Affiliation:
1. Laboratory of Cognitive Model and Algorithm, Department of Computer Science, Shanghai Key Laboratory of Data Science, Fudan University, Shanghai, 200433, P. R. China
Abstract
The shape or contour of an object is usually stable and persistent, so it is a good basis for invariant recognition. For this purpose, two problems must be handled. The first is obtaining clean edges and the other is organizing those edges into a structured form so that they can be manipulated easily.

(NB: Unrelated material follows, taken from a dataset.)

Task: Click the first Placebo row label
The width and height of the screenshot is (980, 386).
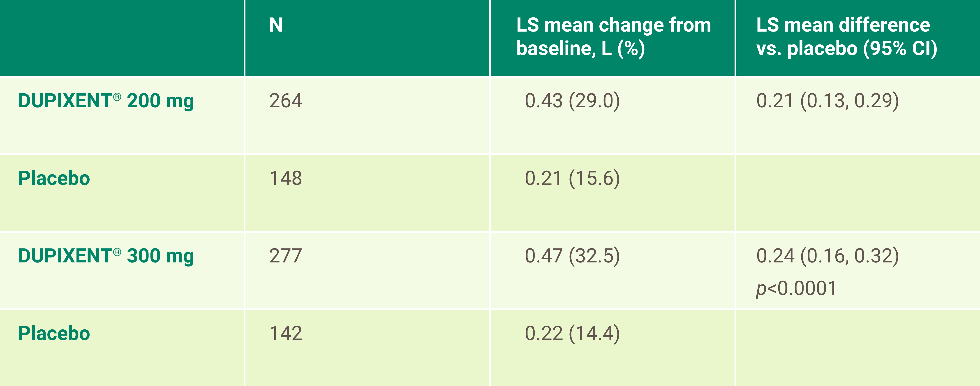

We apply a bio-inspired orientation detection algorithm because it can output a fairly clean set of lines, and all lines are in the form of vectors instead of pixels. This line representation is efficient. We decompose them into several slope-depended layers and then create a hierarchical partition tree to record their geometric distribution. Based on the similarity of trees, a rough classification of objects can be realized. However, for an accuracy recognition, we design a moment-based measure to describe the detail layout of lines in a layer and then re-describe image by Hu's moment invariants. The experimental results suggest that the representation efficiency enabled by simple cell's neural mechanism and application of multi-layered representation schema can simplify the complexity of the algorithm. This proves that line-context representation greatly eases subsequent shape-oriented recognition.
Publisher
World Scientific Pub Co Pte Lt
Subject
Artificial Intelligence,Artificial Intelligence
Cited by
1 articles.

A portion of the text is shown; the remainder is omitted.